Award-winning actor Hugo Weaving seems to have been
absent from the big screen since the hit comedy The Adventures of
Priscilla, Queen of the Desert. But Weaving is back on the road
with True Love and Chaos. He talks to Paul Fischer.
Revolving around a group of disparate characters' journey
from Melbourne to Perth, hotly pursued by a New Age drug dealer,
Weaving plays a burnt out singer who embarks on an unusual
journey of self-discovery. Not only does Hugo act in this movie,
but also he belts out a song or two. "I had a great time
doing that. It was a lot of fun." Weaving does his own
singing in the movie, so one of course wonders why we haven't
heard him sing before. "I've never been asked, really."

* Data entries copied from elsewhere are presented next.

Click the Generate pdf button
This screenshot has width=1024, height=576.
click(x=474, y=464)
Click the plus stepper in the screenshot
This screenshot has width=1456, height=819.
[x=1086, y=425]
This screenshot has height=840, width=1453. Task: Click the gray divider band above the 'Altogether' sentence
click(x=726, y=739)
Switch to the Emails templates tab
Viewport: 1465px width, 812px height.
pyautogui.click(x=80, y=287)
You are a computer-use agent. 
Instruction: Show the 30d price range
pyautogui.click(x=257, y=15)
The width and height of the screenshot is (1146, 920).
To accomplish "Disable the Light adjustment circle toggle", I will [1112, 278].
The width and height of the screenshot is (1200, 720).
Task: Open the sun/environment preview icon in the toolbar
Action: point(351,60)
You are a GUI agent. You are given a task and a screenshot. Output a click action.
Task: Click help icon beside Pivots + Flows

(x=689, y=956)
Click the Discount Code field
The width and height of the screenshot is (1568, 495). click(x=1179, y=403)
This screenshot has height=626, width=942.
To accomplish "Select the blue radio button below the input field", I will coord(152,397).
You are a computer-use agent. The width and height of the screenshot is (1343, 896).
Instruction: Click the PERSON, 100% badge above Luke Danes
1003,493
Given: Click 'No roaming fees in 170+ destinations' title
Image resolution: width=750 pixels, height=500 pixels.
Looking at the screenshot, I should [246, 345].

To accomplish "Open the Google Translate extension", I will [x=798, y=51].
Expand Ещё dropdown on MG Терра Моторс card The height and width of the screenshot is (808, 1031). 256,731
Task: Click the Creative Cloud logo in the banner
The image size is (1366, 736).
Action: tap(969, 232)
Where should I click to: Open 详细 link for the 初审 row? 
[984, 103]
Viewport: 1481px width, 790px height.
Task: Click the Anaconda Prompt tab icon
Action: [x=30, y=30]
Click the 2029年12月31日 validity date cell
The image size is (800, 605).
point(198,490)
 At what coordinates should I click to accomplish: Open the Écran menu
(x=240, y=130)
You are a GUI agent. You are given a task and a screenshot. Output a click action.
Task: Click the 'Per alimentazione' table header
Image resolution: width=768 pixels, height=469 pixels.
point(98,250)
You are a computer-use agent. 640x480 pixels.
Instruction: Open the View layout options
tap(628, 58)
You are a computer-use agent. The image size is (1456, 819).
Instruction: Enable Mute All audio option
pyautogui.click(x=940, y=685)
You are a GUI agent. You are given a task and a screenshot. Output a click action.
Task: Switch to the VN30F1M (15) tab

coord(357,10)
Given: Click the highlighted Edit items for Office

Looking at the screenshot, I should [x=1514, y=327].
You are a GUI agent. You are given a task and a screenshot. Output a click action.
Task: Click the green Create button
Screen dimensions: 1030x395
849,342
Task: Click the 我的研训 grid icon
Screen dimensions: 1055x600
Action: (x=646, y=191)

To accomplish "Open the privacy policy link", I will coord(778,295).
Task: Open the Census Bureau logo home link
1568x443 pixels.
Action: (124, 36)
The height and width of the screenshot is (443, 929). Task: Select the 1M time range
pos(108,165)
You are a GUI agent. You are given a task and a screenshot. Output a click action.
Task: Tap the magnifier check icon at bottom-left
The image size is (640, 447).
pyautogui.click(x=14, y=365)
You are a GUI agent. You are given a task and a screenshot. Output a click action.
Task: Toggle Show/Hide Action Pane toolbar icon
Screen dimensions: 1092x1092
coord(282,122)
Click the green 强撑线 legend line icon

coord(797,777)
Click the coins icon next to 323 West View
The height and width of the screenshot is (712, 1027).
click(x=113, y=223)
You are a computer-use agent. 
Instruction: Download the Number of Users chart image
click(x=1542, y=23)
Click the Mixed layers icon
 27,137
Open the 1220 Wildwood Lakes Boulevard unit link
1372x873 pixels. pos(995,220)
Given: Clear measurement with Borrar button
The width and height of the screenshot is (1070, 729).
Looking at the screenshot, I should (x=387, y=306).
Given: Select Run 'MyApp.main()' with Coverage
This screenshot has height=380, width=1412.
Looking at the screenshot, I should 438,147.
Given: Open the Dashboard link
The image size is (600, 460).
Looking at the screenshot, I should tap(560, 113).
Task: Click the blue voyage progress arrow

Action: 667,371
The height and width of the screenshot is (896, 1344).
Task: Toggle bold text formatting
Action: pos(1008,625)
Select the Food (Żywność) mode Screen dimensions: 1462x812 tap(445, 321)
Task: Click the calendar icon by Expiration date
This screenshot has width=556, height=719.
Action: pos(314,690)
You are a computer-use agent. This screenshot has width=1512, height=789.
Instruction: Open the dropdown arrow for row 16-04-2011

Director Efthymiou wrote this film with Hugo in mind, who first
worked with the director on the short film Road to Alice.
"In many ways this is a feature version of that film - the
film he DIDN'T get to make when he was at film school. And in
that earlier film, I also played a muso who was similar to this
guy, and I sang in that one as well."
To play this quintessential loser, Weaving was able to get
into the character, initially, simply by growing a beard which
identifies his on-screen character as this ultra cynical has-
been. "I just became a beard, and I thought of Jim Morrison
and the kind of beard HE had, so it ultimately became this mask
for me. I felt like a completely different being, with the extra
long hair and beard."
Weaving also adds that Morris was an appealing character for him
to play "because he was someone who'd kind of been through
so much, destroyed himself in so many ways but still had a sense
of humour about his life. He was a complete bullshit artist,
really, and an enjoyable person to sink one's teeth into."
It's a dramatic departure from the two-hander he's shooting at
present, The Interview. "It's a great script and
fascinating. It's also shot and lit in a way never seen before in
an Australian movie. I play this very ordinary bloke who is
brutally taken away in the middle of the night by the cops and is
the subject of an interrogation. At first you think he's somehow
being set up, until the interrogation develops, and things aren't
quite what they seem."
Following the huge international success of Priscilla, Weaving
may well have sought a career outside of Australia but that
holds no interest for him. "I find I can work steadily here, doing
at least one film and play a year." But the actor will fly
to London later this year for his first non-Australian film,
Bedrooms and Hallways, for director Rose Troche.